## AIM OF THE TASK
Look through the entries for the line containing "This screenshot has height=782, width=1568.". Then output that line and every line after it, exactly, to the end.

## DATA TO EXAMINE
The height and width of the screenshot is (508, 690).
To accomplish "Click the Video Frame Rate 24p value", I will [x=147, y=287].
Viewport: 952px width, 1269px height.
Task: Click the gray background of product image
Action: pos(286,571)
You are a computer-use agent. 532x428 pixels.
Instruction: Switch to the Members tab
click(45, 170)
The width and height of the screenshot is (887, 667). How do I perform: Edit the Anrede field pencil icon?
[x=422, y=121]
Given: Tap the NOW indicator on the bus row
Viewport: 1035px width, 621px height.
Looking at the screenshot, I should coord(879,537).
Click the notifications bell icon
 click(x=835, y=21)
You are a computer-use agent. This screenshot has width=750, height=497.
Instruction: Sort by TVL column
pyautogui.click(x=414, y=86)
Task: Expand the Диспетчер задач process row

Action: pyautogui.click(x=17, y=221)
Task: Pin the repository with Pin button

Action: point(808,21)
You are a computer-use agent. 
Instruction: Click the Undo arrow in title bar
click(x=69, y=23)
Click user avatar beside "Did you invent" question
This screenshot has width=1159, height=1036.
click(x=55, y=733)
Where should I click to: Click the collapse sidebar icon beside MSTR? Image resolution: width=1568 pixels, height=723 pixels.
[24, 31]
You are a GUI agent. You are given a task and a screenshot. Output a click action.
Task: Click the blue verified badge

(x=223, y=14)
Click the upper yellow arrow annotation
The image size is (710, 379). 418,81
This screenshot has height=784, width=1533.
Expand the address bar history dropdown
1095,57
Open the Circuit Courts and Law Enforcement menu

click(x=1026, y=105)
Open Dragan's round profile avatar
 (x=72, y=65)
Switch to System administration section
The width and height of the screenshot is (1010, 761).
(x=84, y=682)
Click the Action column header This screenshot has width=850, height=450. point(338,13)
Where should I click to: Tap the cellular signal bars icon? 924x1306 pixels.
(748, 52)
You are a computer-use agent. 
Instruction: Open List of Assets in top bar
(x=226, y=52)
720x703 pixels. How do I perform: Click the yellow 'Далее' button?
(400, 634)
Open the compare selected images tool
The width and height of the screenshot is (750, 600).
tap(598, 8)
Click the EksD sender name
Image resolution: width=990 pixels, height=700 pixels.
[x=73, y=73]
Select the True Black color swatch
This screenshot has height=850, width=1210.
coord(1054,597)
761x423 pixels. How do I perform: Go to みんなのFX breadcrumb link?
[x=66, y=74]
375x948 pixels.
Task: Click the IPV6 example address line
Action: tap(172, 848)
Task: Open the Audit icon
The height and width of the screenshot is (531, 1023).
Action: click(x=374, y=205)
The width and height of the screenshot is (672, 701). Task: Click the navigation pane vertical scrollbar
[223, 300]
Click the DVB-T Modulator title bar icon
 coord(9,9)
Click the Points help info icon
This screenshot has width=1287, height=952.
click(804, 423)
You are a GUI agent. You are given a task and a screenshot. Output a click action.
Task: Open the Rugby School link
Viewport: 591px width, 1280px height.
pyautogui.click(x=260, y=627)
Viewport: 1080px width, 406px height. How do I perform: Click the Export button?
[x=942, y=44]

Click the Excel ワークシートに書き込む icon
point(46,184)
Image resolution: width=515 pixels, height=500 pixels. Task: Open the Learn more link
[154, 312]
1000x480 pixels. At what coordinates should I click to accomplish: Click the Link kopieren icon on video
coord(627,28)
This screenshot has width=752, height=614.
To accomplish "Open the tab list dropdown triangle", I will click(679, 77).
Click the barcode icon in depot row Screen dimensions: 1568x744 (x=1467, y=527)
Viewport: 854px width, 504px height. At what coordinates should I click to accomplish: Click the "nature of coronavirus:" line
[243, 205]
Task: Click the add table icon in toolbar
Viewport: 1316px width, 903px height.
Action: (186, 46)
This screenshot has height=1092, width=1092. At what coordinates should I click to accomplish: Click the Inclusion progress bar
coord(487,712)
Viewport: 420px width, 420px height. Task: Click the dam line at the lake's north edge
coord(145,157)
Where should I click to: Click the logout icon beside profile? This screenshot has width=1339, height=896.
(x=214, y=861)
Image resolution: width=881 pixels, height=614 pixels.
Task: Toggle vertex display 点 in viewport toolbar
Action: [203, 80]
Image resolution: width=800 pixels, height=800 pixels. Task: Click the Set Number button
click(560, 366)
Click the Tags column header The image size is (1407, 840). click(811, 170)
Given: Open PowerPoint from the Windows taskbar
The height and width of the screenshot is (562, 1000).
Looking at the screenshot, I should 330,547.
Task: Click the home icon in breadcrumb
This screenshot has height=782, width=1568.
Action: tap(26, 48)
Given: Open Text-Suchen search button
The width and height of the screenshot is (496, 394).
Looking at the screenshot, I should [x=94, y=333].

## WRITTEN SOLUTION
This screenshot has height=782, width=1568.
Action: tap(26, 48)
Given: Open Text-Suchen search button
The width and height of the screenshot is (496, 394).
Looking at the screenshot, I should [x=94, y=333].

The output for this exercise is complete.